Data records
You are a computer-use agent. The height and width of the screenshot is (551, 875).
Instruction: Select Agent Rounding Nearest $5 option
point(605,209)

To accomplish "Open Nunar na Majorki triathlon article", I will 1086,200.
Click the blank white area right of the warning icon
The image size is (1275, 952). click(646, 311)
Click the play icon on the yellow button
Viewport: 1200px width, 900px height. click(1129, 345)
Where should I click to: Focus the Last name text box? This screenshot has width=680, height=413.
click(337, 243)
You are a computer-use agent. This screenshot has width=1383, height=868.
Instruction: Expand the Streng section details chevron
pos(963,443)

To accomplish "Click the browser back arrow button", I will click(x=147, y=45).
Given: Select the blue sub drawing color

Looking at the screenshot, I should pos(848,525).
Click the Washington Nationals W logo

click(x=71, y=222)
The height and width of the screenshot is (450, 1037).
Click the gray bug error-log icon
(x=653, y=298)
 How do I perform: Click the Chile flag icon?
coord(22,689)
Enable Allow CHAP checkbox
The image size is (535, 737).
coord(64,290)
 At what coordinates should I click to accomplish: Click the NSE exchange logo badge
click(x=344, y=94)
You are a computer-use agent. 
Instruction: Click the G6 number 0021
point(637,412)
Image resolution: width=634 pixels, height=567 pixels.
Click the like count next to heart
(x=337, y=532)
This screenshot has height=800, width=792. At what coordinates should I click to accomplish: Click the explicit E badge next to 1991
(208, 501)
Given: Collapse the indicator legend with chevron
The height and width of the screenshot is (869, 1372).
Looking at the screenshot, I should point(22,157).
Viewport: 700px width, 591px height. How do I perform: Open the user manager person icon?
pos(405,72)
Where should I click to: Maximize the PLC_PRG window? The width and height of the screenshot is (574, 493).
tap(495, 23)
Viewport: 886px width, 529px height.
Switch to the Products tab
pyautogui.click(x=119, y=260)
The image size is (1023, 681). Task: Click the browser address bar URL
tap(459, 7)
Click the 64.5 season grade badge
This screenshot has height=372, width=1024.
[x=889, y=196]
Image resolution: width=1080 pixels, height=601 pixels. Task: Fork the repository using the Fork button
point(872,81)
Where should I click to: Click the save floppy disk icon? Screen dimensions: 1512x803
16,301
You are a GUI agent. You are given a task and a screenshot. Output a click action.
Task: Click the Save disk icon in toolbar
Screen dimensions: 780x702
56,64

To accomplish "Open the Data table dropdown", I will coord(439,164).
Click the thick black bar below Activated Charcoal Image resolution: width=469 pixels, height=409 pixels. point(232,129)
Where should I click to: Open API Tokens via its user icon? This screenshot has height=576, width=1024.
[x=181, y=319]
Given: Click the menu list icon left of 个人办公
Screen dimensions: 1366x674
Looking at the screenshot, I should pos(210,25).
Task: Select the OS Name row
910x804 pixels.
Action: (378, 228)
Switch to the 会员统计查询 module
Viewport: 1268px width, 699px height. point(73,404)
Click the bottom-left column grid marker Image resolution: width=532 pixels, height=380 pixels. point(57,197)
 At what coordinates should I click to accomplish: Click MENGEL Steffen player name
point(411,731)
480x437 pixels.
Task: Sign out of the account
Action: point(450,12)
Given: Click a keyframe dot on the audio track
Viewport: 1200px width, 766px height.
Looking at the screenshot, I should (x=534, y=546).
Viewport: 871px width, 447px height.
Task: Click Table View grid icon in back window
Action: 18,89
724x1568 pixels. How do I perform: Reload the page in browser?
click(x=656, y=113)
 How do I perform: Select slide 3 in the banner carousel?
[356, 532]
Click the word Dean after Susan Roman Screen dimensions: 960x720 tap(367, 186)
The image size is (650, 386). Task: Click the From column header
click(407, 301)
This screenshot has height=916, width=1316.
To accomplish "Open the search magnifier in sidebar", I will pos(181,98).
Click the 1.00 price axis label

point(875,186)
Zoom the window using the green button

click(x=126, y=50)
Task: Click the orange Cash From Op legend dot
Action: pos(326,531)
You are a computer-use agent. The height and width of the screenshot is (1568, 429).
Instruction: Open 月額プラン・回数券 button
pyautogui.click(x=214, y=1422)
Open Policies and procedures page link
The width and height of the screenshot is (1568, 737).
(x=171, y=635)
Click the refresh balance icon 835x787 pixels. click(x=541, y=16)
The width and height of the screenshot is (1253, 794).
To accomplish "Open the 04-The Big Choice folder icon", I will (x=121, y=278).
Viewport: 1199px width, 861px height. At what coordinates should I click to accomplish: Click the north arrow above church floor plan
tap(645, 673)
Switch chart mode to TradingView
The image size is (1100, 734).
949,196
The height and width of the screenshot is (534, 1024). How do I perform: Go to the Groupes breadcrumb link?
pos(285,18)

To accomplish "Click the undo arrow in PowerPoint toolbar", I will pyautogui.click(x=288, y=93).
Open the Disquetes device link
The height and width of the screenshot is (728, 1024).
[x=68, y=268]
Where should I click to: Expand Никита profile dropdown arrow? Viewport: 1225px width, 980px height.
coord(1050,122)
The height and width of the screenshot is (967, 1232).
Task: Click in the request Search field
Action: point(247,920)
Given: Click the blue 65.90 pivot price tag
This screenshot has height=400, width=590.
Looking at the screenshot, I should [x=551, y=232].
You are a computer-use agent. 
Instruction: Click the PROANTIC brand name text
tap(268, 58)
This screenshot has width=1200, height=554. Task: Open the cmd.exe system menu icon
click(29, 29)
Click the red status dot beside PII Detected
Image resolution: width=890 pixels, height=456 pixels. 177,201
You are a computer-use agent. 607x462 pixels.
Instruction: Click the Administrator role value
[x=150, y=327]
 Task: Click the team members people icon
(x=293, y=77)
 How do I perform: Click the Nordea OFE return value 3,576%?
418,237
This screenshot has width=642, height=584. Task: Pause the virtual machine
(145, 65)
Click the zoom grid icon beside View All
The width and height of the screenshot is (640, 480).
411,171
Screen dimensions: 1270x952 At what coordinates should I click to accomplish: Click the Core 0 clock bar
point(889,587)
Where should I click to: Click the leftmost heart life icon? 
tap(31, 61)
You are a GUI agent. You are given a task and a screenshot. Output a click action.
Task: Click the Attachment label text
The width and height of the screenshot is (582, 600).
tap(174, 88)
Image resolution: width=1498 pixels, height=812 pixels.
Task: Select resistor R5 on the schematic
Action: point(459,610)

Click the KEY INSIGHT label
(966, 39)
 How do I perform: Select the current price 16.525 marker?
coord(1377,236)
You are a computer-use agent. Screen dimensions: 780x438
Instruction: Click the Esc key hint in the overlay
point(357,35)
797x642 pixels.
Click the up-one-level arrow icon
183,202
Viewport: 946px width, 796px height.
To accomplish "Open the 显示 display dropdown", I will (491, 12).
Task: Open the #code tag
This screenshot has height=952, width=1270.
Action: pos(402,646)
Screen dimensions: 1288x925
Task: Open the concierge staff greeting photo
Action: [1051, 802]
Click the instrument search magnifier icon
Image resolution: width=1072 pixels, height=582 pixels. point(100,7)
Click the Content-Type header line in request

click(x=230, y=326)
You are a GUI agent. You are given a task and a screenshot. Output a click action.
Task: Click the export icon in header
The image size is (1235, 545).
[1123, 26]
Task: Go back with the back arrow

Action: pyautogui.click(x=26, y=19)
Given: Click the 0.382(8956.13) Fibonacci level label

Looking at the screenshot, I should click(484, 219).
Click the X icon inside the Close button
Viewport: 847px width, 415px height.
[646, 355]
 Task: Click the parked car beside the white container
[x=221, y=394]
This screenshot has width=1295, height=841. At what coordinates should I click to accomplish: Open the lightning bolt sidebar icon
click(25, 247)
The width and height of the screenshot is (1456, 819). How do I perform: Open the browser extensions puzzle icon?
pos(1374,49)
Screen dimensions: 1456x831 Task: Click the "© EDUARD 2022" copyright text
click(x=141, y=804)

• Exercise:
Give the number of lines in the records above that contain "computer", with no other words.

• Finished exercise:
7